Optimisation and Scheduling for inference in TVM

Hi I have successfully tested nnvm/tvm execuiton for DLmodel like vgg,resnet etc .now i want to reduce the the inference time for these models.
Am, slightly confused here !
what my understanding is

  1. We can do optimization of graph and enable tvm optimization parameters(like loop unroll …etc) in tvm build config to generate optimized tvm runtime module.

  2. Next level could be implementing schedules for computation. in cpu maybe using vectorization and in gpu could be implementing scheduling for cuda /opencl kernel .
    Am i correct ?
    For ex .Nvidia with OpenCL ,i couldnt find any schedules for these .How can to approach in implementing these schedules .

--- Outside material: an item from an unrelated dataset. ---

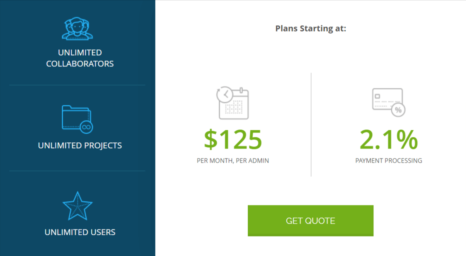The image size is (466, 256).
Task: Click the 'PER MONTH, PER ADMIN' caption
Action: pos(233,161)

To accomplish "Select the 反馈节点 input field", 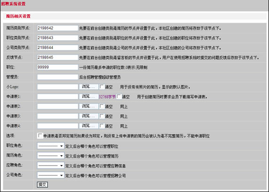I will 57,58.
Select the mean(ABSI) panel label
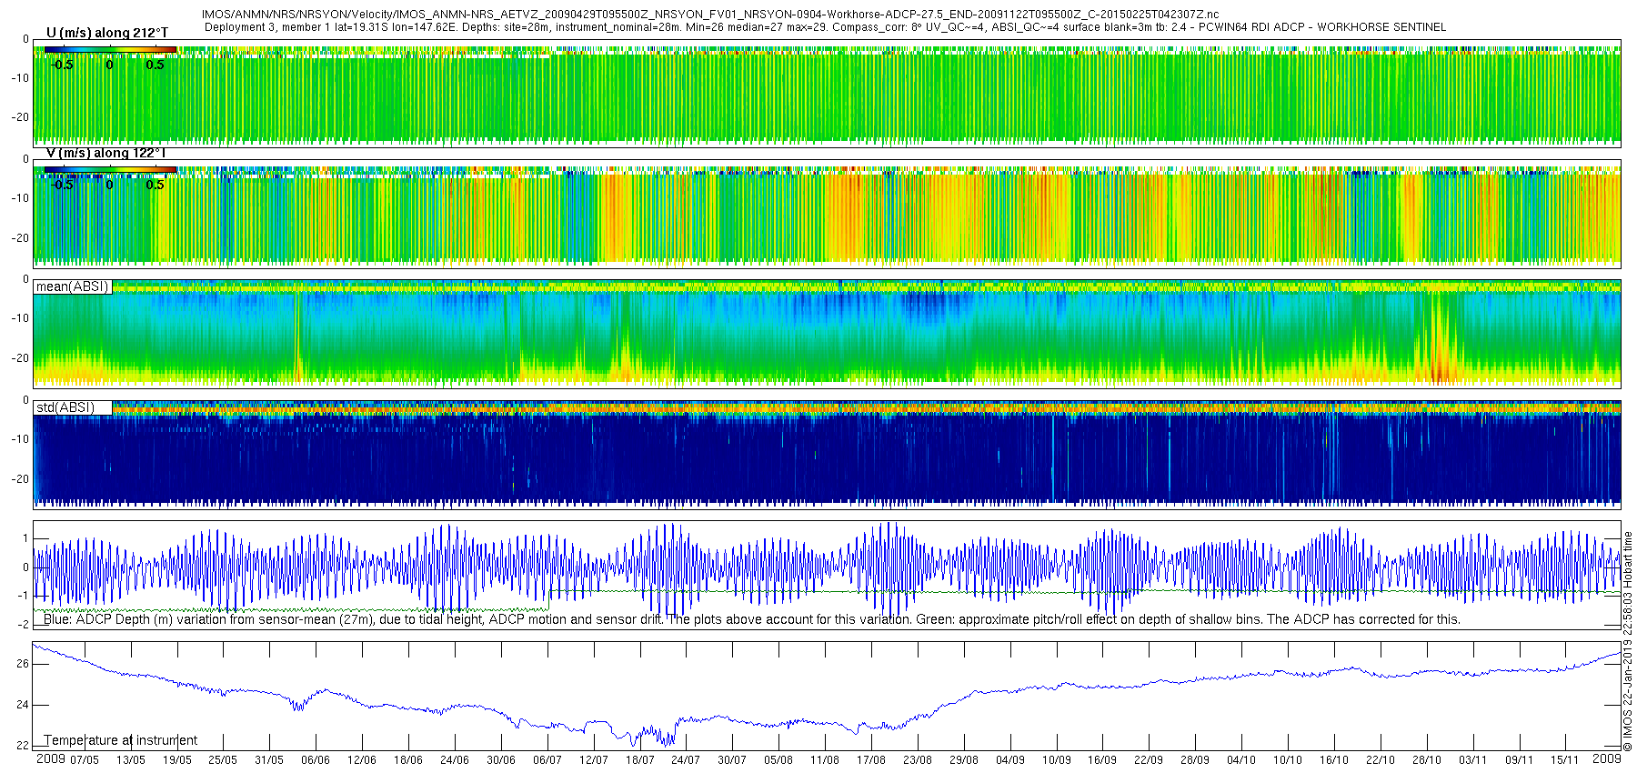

Any help is much appreciated .
Thanks

Your understanding is right.

TOPI: TVM Operator Inventory has implementations for various backends. It is optimized for some workloads and machines. It is a good reference for you. https://github.com/dmlc/tvm/tree/master/topi

@merrymercy Thanks .I referred through this repo . I found many schedule implementations for various operators and hardware devices .But am confused on how to use it .
In my case i have an ONNX model (ex.resnet) loaded using nnvm.frontend.from_onnx(MODEL) API . and build using nnvm.compiler.build (…) . How do i call/add scheduling here ?
Is there any tutorial on how to call the topi schedules into user program ,where the pretrained model is loaded via frontend ?

Typically you do not have to explicitly call into TOPI to use the schedules—they should be automatically used depending on the operators and shapes in your model. See the build process in this script: https://github.com/dmlc/nnvm/blob/ef0ab9b09dbf1318851be311d3752de6c9bd4881/examples/benchmark/gpu_imagenet_bench.py#L56

@eqy @merrymercy
Yes i got some idea on where to implement the schedules and how to utilise while compiling .

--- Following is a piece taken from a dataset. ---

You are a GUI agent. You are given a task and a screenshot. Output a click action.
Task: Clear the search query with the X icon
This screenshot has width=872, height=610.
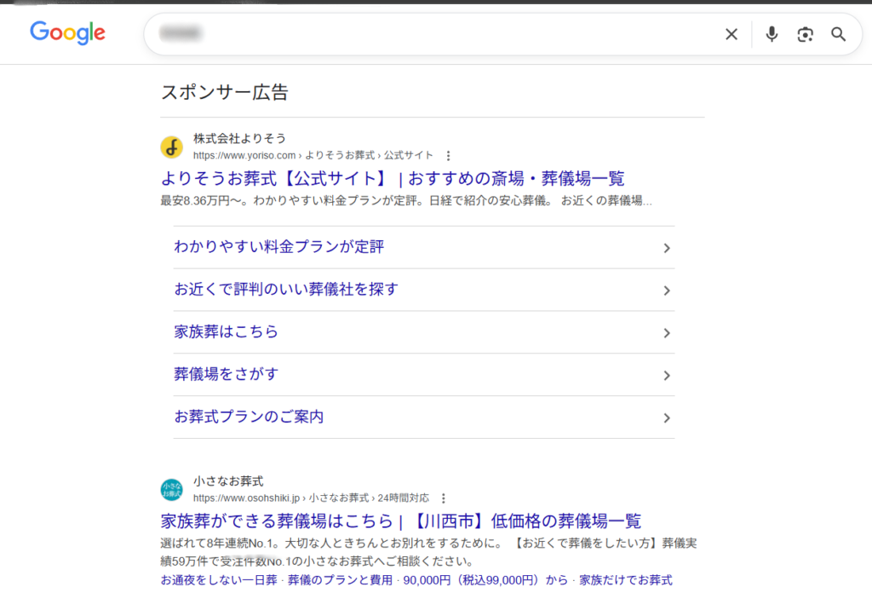click(731, 34)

I think for cuda target ,by default it will include the schedules . But incase of other targets like openCL , if we choose tvm.target.mali() [ opencl -device=mali ],it will include schedules define for Mali GPU[defined in topi/mali/… ]
Am i correct ? .
suppose If we choose target=‘opencl’ without any device name , which schedules are used ?

I believe if you do not specify any device name it will use the “rocm” schedules. You can verify this by just adding some print statements in the schedule functions.

@eqy I got reply from another thread that , cuda schedulers were used for default opencl target.

@hrgraj That is correct. CUDA schedules are used by default for OpenCL backend, unless a specialized schedule for a certain device (e.g. Mali) is available.

Yes, I should have been clearer: the “rocm” schedules link to CUDA schedules.